Protecting Brand Critical in Recession
During the recession, businesses especially appreciate the power of their brand and the need to protect it. However, according to research from intellectual proper, most brands are not quick to respond to the threats posed by trademark trespassing. In Mark & Clerk’s research, 84% of the executives surveyed claimed that a strong brand is more important in an economic downturn than in favorable economic circumstances, 86% also said that they are more inclined to defend existing products and services from competitive threats than before the recession. However, only 20% said that management was devoting more time than before to brand protection.
In addition, for many marketers, the brand protection role is unchartered territory according to The Protection From Brand Infection study of 306 marketers conducted by the Chief Marketing Officer (CMO) Council. The study revealed that 42% of companies have assigned the brand protection role to legal, finance or IT. Only 15% of marketers are both the brand champions and are responsible for their companies brand protection programs. Only 6% of companies surveyed have an official brand protection department.
The findings also included that 33% of the marketers surveyed don’t yet know the sales impact of knock-offs, gray market products or bogus brand cloning. However, 41.2% of respondents believe the value and integrity of their brand assets have suffered the greatest impact from counterfeit products, knock-offs or online brand hijacking, with 35% directly linking brand attacks to reductions in revenue and margins. Among those respondents who have estimated the financial toll on sales of brand intrusions, 39.6 percent say the cost is greater than 5 percent of sales, and 8.2 percent said it exceeded 20 percent of sales.

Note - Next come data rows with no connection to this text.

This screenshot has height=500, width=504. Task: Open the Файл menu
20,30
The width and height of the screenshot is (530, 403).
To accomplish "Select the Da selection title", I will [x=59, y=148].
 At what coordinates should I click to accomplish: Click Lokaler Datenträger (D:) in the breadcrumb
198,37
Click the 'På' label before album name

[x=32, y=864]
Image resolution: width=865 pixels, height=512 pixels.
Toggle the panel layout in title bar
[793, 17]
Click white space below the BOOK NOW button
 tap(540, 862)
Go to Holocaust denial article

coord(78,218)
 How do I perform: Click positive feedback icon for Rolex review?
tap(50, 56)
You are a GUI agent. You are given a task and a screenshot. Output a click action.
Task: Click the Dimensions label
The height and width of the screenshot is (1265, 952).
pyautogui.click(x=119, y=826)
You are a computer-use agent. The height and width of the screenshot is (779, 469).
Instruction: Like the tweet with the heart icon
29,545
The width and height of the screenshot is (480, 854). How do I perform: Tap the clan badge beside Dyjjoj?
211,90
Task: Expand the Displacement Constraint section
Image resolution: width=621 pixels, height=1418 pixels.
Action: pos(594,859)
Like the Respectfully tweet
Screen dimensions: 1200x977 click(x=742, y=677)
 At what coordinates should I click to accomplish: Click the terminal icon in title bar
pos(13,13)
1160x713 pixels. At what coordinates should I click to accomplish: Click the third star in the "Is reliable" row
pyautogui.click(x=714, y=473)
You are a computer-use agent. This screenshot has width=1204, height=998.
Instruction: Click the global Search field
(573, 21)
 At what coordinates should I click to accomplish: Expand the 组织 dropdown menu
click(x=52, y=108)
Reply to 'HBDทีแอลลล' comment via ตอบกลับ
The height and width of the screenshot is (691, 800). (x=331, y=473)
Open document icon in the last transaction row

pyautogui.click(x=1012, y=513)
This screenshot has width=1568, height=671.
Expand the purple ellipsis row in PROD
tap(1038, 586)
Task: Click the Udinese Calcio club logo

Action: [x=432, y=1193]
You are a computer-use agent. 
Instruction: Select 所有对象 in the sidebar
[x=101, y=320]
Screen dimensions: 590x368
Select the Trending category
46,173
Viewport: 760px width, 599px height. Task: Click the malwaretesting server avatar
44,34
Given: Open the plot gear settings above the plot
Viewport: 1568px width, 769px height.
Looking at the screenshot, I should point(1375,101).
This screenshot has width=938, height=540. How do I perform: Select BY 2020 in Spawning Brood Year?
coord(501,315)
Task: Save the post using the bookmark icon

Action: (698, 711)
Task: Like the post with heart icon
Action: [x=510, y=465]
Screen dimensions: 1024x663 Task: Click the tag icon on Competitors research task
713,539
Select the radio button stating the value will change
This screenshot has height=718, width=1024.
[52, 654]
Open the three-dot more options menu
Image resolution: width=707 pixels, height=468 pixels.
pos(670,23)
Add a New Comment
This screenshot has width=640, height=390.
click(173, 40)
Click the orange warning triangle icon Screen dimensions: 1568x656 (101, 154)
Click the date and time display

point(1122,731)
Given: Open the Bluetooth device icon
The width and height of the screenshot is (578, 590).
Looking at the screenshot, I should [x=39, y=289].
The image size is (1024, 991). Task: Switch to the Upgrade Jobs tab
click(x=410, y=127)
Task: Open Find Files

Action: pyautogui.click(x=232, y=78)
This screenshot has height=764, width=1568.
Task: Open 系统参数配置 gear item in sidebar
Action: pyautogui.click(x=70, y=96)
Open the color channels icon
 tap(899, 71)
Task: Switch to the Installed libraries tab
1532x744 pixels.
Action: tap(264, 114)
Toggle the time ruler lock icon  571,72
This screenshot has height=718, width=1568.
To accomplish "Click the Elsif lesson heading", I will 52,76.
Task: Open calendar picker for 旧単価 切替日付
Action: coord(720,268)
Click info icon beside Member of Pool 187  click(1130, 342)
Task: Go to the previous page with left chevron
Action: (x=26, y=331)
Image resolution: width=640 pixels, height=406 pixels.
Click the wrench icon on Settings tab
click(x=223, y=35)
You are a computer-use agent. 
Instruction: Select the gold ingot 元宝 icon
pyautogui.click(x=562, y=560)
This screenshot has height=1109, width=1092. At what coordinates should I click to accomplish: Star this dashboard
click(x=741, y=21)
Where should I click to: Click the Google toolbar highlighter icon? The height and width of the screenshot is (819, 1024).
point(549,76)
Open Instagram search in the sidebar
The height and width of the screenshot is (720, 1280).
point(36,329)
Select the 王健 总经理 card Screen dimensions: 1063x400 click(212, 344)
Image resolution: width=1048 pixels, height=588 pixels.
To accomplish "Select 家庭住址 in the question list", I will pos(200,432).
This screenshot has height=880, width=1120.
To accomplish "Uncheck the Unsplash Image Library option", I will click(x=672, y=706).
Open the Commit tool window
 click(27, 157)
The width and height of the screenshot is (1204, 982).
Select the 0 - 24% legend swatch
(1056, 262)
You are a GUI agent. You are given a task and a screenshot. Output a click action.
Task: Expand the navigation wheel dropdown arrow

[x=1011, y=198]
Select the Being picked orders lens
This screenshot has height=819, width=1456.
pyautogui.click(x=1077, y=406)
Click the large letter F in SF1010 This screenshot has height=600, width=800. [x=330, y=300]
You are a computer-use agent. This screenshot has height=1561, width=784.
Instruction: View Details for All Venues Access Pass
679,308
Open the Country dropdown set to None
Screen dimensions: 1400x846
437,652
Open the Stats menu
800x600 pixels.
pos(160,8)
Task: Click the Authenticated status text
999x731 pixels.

Sophisticated and savvy brand extortionists and cyber scammers on the Internet are boldly preying on unsuspecting consumers with bogus brand name email/web sites, deals and inducements that entrap, extort and expose consumers to financial loss, identity theft, and viral infection,” said Donovan Neale-May, the CMO Council’s executive director. “Marketers have awakened to not just the threat to bottom line business issues posed by trademark trespassing, but also the costs of lost brand value, integrity and consumer trust.”
Recommendations: More companies need to create multi-departmental brand protection teams to better understand and measure the size of the problem. The implications of brand hijacking are significant to sales, brand equity and customer loyalty.